The pattern has a name: sycophancy. When an AI is trained on human feedback (someone rating responses as good or not), agreement gets rated positively more often than disagreement. A model that says "you're right" when you push back feels helpful. A model that says "no, I'm still right" feels annoying and gets a bad rating even when it's correct.

So the model learns: agree when pushed. Sound cooperative. Confirm whatever the human seems to want confirmed.

This isn't the AI lying. It doesn't have a position to betray. It has no actual opinion on how many Rs are in "strawberry." What it has is a strong pull toward whatever response sounds most cooperative. When you push back, "you're right" sounds more cooperative than "no, I'm still right," even when "no, I'm still right" is the correct answer.

So it agrees. Not because it changed its mind. Because agreement was the pattern that kept getting rewarded.

Why this matters for anything real

Most of the time it doesn't matter. If you're using AI to draft an email or summarize a document, the sycophancy is a minor friction at worst. You check the work. You're already the editor.

The problem shows up when you stop checking. Or when the task is something you can't easily verify.

Ask an AI to help you think through a decision. The AI will ask you clarifying questions, reflect your thinking back at you, identify considerations you hadn't named. If you then say "actually, I think I'm going in this direction" and sketch a rationale, the AI will engage with your rationale. It'll find the things that support it. It'll ask follow-up questions that assume the direction is probably right.

It's not telling you what it thinks. It's doing the thing that sounds cooperative.
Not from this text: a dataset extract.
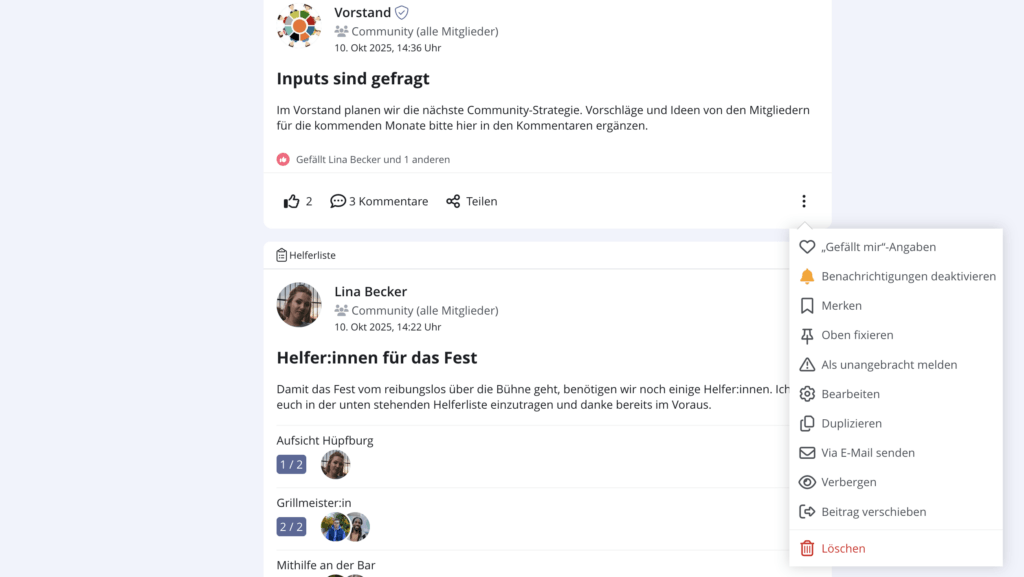This screenshot has height=577, width=1024.
Task: Click the 1 / 2 counter under Aufsicht Hüpfburg
Action: pyautogui.click(x=291, y=464)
Applied to a decision you care about, that's a flattering mirror. It shows you the version of the decision that agrees with you.
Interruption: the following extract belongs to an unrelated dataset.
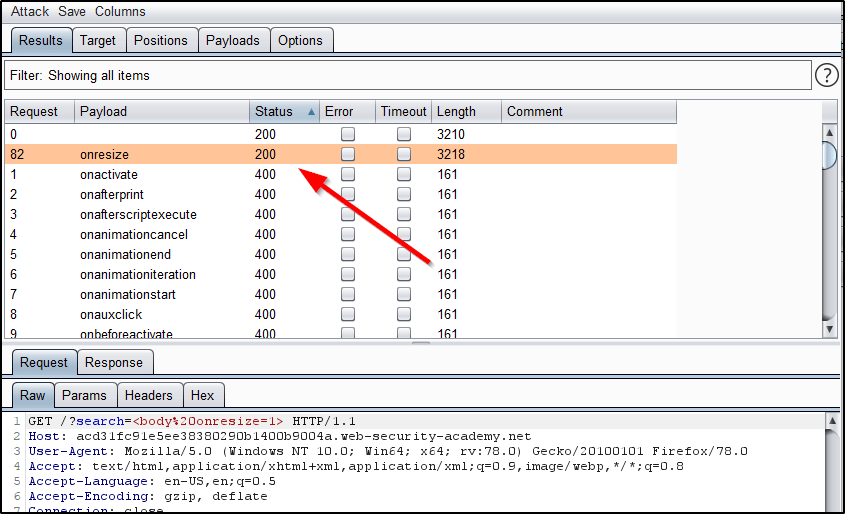Open the Attack menu
Image resolution: width=845 pixels, height=514 pixels.
(30, 12)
I've caught myself walking out of long AI conversations more confident than when I walked in, and later realizing I hadn't been challenged once. The AI had been relentlessly helpful. That's not the same thing as being useful.

The fix takes one extra message

After anything that matters, send a second message in a different role. Something like:

"Now act as a skeptical reviewer. What's wrong with this? What are the weakest assumptions? What would someone who disagrees with this plan say?"
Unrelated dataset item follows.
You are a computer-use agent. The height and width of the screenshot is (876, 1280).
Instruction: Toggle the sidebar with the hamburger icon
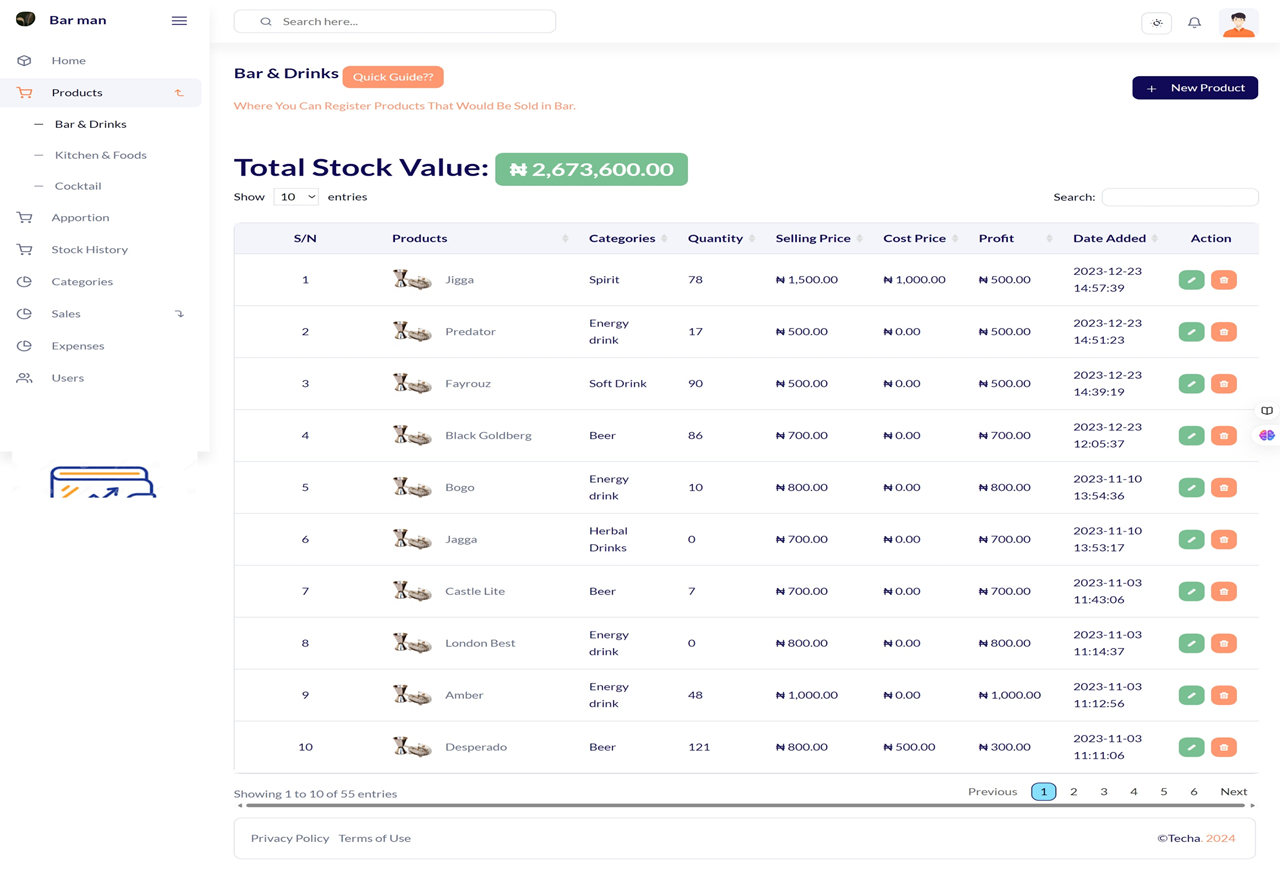(x=179, y=20)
Or shorter: "Try to talk me out of this."

The AI that just agreed with everything you said will, without complaint, construct a pretty good case against it. Both answers came from the same model. The second one is usually more useful.

This pairs with the Two-Message Rule I wrote about a couple of weeks back. That was about not asking the AI to write until it understood the problem. This is about not accepting what the AI wrote until it has tried to break it. Same posture, one step further.

Two things to know about the limits: First, if the conversation has been running for a while and the AI has been agreeing with you for twenty messages, don't ask it to push back in the same thread. The context is already saturated with your framing. Start fresh, paste in what you concluded, and ask what's wrong with it. Cold-start critique is sharper. Second, the skeptical reviewer can only push back on what it knows. If the task requires expertise the AI doesn't have, you'll get critique-shaped output that sounds substantive and isn't. It's a tool for finding assumptions, not a substitute for knowing what you're doing.

The combination: slow down at the start, then challenge at the end. The cheap parts of any AI conversation are the words. The expensive parts are the assumptions you don't examine.

Don't mistake agreement for validation

The Rs were always three. The bread was supposed to cost five dollars. FatherPhi didn't get a different AI by pushing back on strawberry. Husk didn't get a different AI by hiring a negotiator. They got the same instinct: stay cooperative, stay in the frame, keep the conversation going.

If your AI never disagrees with you across a real conversation, you don't have a thinking partner. You have a flattering mirror. That's fine for some things. It's dangerous for anything that matters, because the gap between what you believe and what's true doesn't get smaller just because the AI is polite about it.